Field due to induced charges in and out of a conductor with a cavity that contains a charge inside I want to know the proof for the following statement:- 
The net electric field due to the "induced charges on the surface of the cavity and the charge inside the cavity" is zero everywhere outside the cavity.That is if the charge distribution of the surface of the cavity and the charge inside were imagined to be isolated and with the same configuration the net electric field outside it would be zero .

 A: Perhaps one can think this way: When you place a, say, positive charge in the cavity, what happens is that the electric field generated by it spreads around. This field drives the positive charges on the surrounding conductor away from the center, and attracts the negative charges towards the center. This seperation creates an internal field which counterbalances the inducing field exactly (otherwise, the process continues to go on), making the total field inside the conductor zero. Use Gauss's theorem on the graph you draw will know that total Q inside should be zero, and negative charges should exist on the internal surface.

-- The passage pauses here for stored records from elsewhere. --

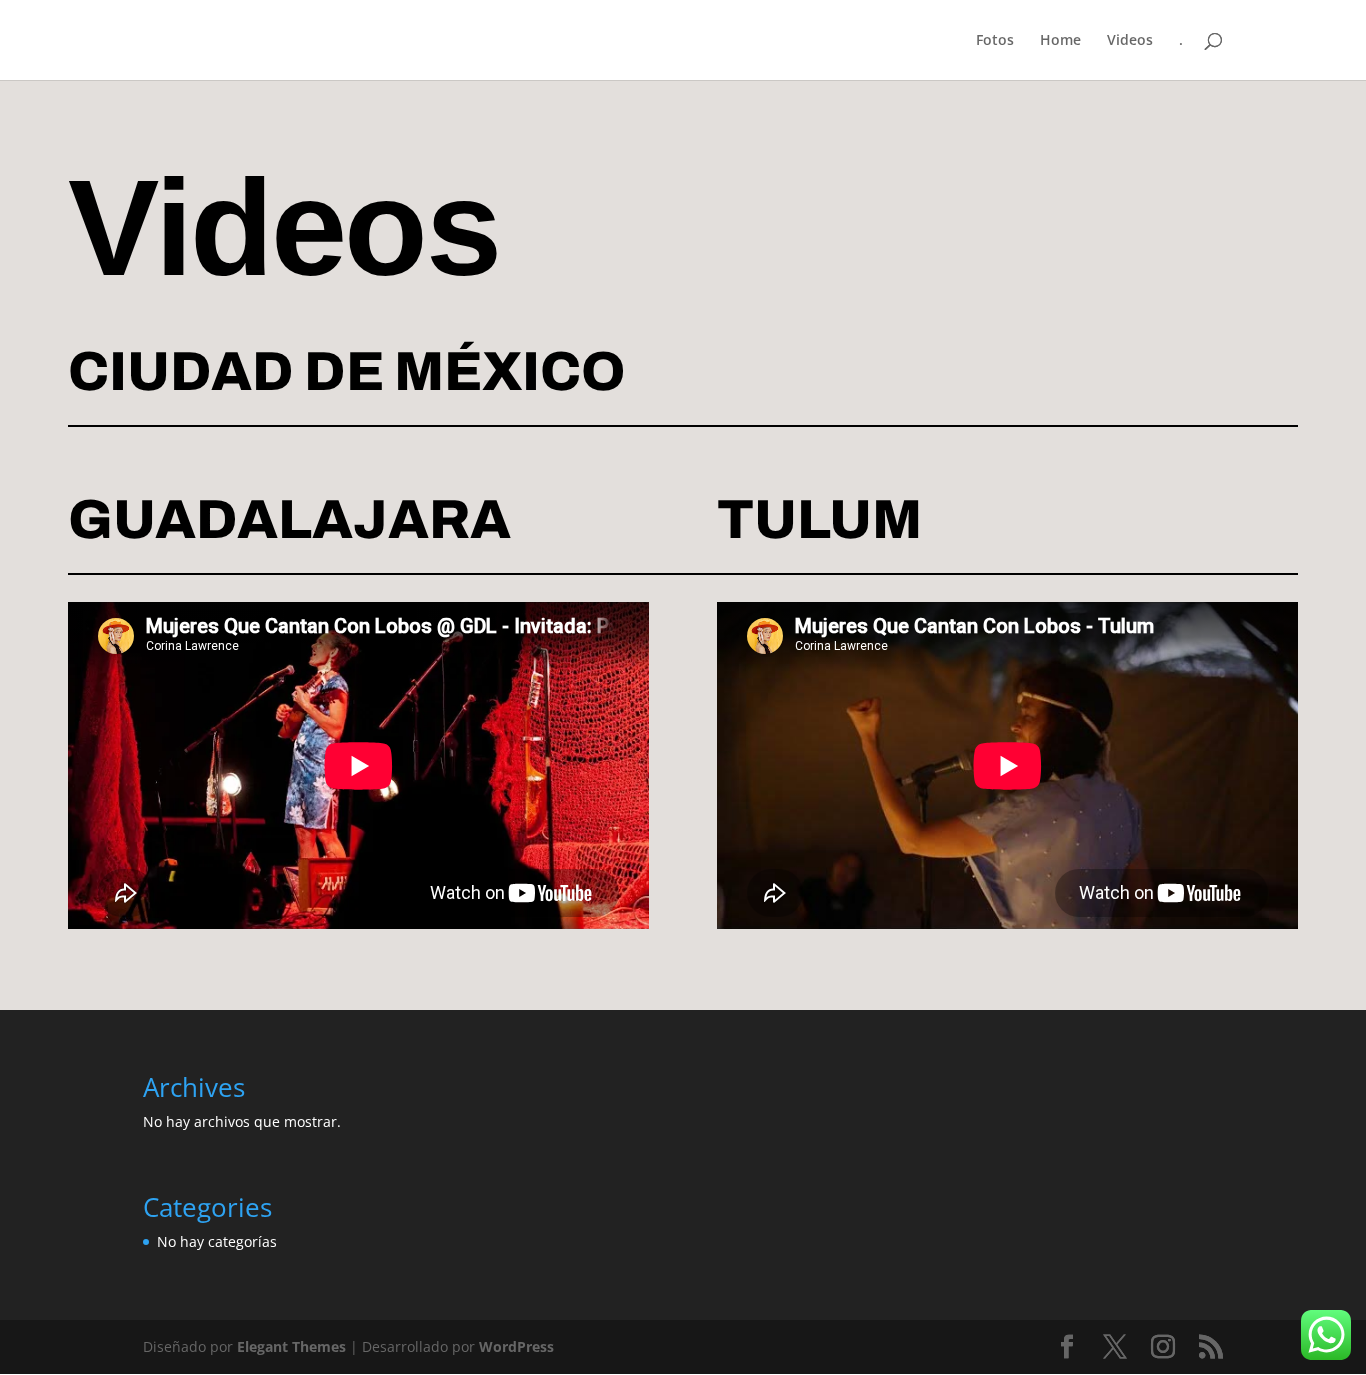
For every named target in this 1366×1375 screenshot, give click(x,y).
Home (1060, 41)
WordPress (516, 1346)
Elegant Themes (291, 1346)
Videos (1130, 41)
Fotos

A: The electric field inside a conductor must be zero so the net charge within the Gaussian surface must be zero.
Thus the charge $+Q$ must induce a charge of $-Q$ on the inside of the conductor.

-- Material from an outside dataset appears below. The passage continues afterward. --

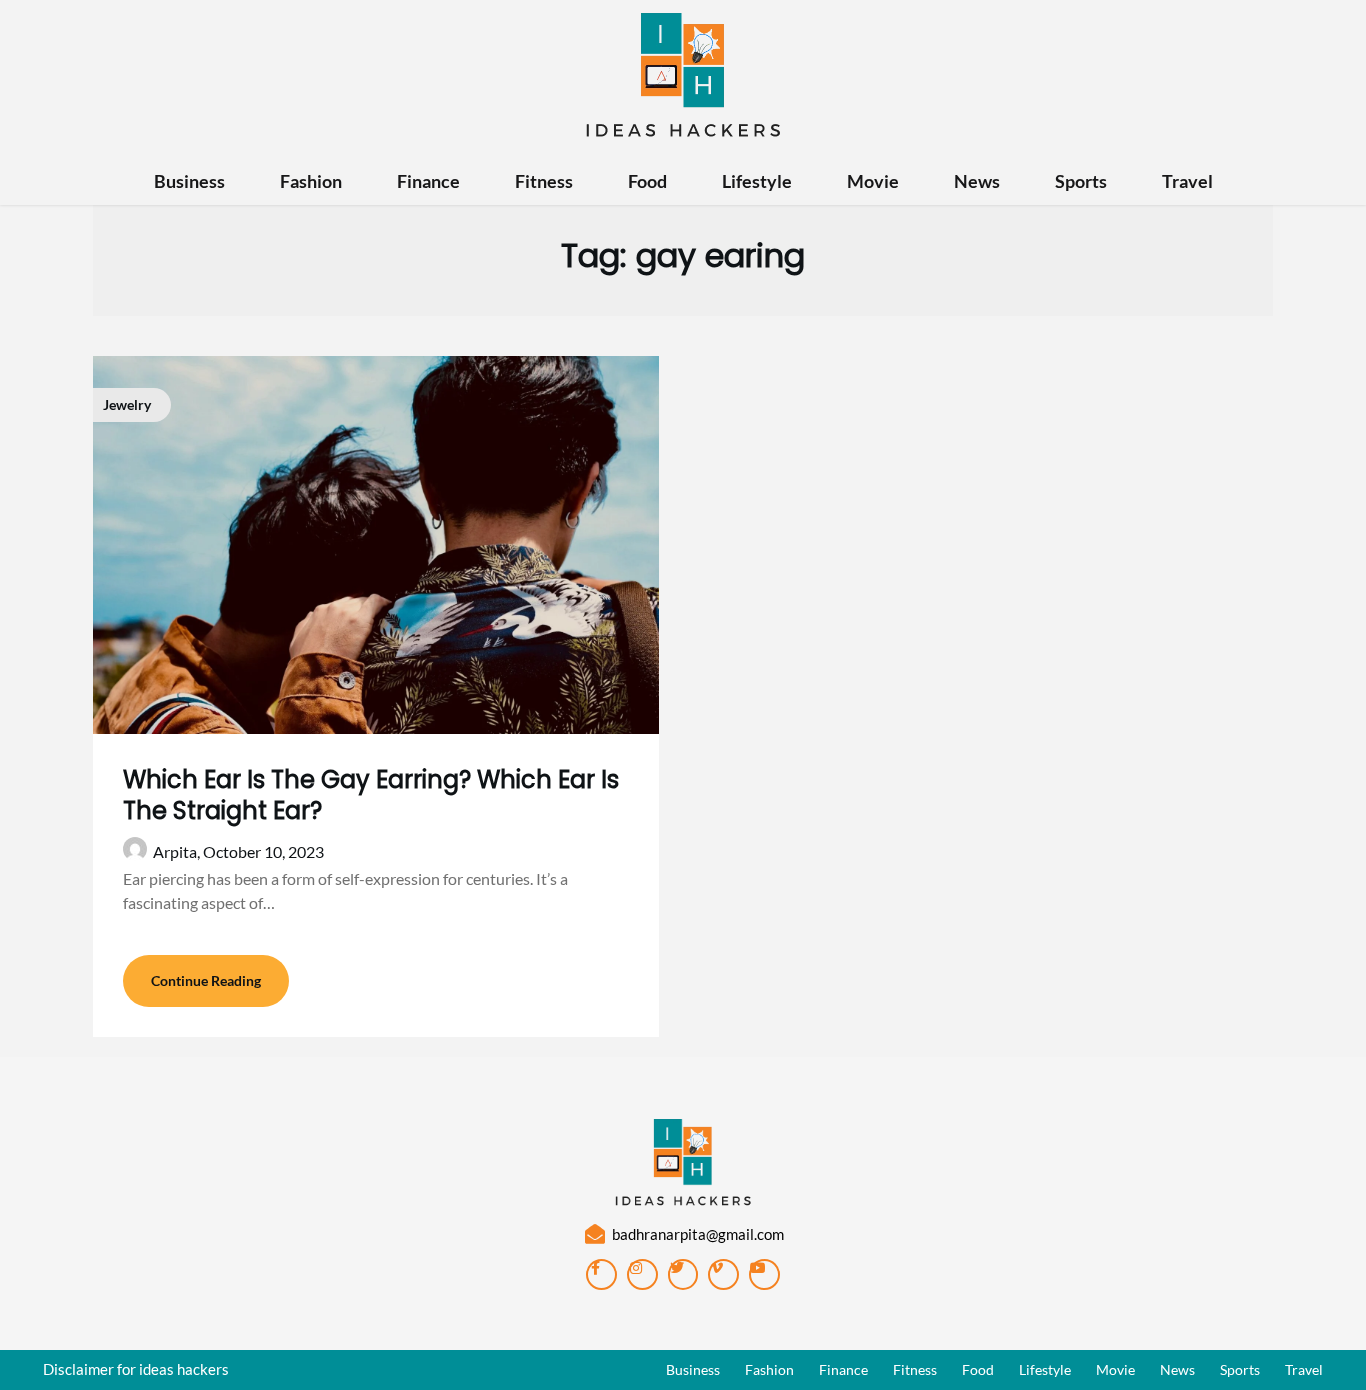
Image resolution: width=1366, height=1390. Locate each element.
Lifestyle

If the conductor was originally uncharged then this in turn must lead to the conclusion that the charge induced on the outside of the conductor must be $+Q$.

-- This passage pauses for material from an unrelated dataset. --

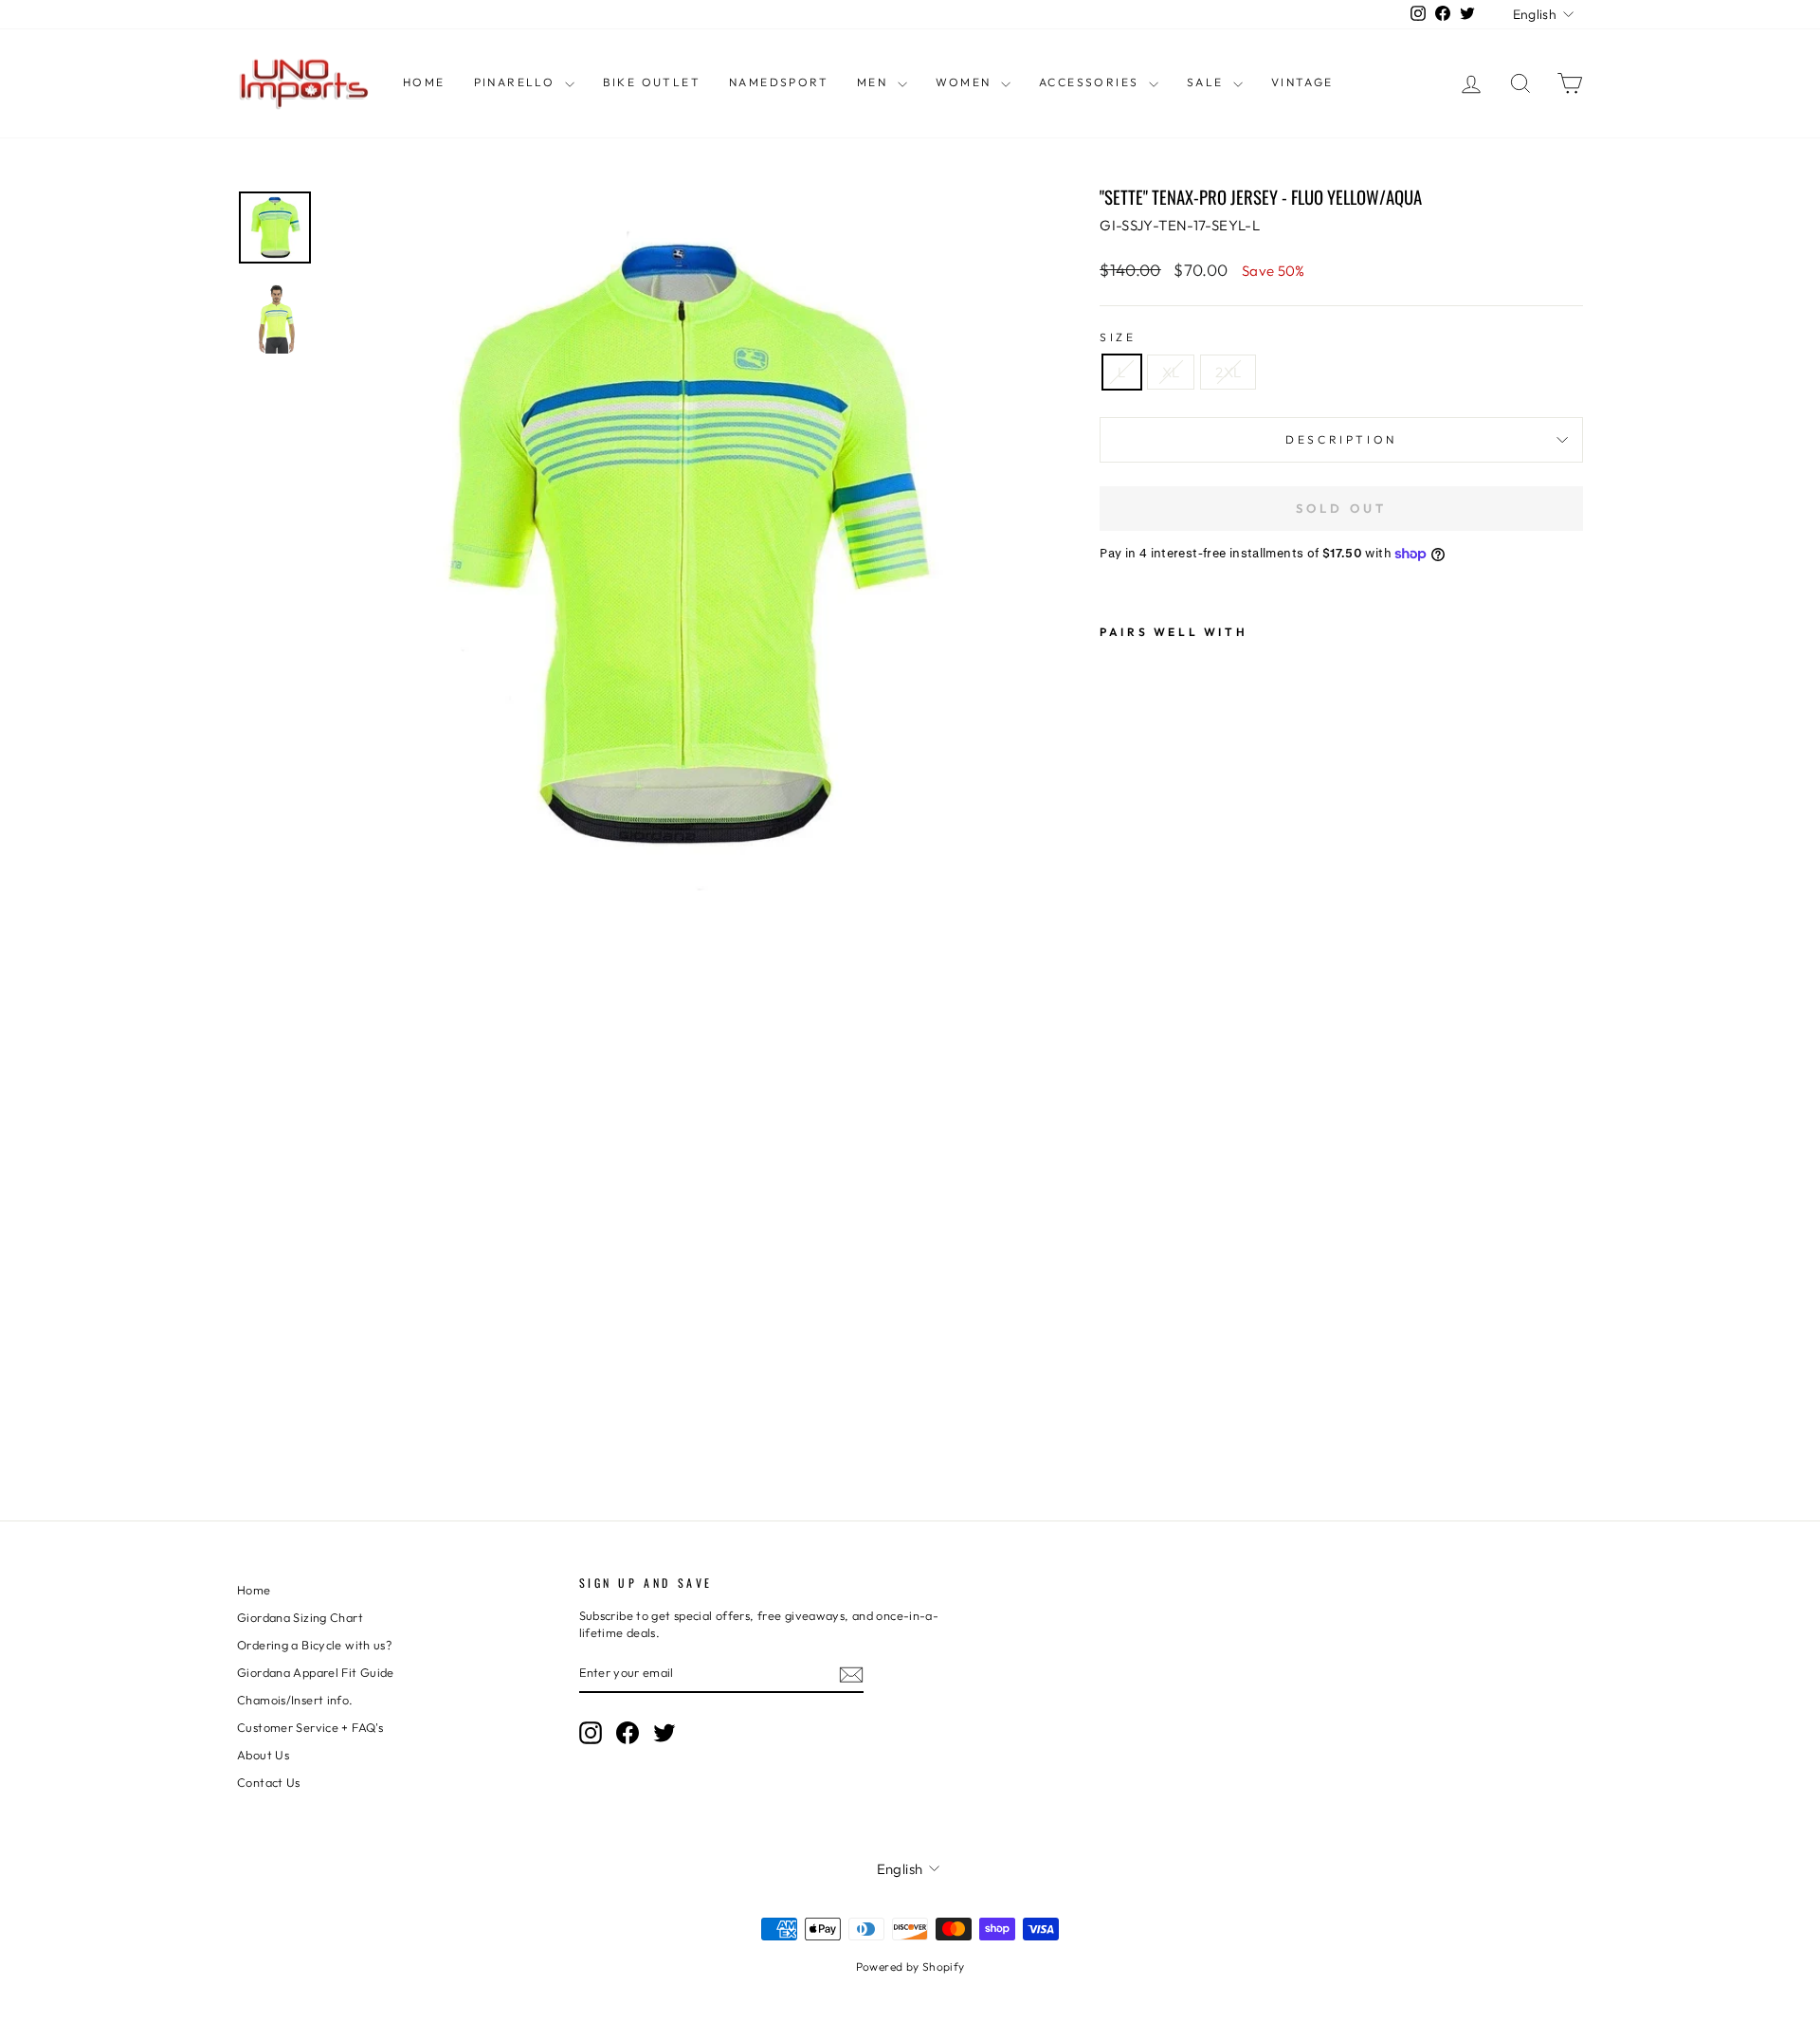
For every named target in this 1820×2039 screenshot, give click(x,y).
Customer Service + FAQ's (310, 1727)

This arrangement is a capacitor with zero electric field outside the capacitor.
A: Is possible to give a proof of this statement (See Griffiths pag. 121):
In a volume $V$ surrounded by conductors the electric field $\textbf{E}$ is uniquely determined if the total charge on each conductor is given.
Now consider your example. I want to know the field due to the charge inside and on the surface of the cavity in a point $P$ external to the cavity. What happens if I let expand the outer surface of the conductor? The charge on the conductor remains the same (zero) and also the cavity remains the same (its shape), so the field inside the cavity doesn't change, thanks to the theorem. 
There's more, also the charge configuration on the cavity surface doesn't change because of
$$
\textbf{E} = \sigma/\epsilon_0 \textbf{n}
$$
on the inner surface of the conductor. So the situation in the cavity is exactly the same as before.
But we can enlarge the outer surface as we want, such that the field due the plus charge outside evaluated in $P$ goes to zero (if the outer surface is far away) and $P$ is now inside the conductor. So we are in the same situation of your answer but we have eliminated the contribution from the outer surface. Since $\textbf{E}$ in $P$ is zero (we're now inside the conductor), the field due to the charge inside and on the surface of the cavity is zero.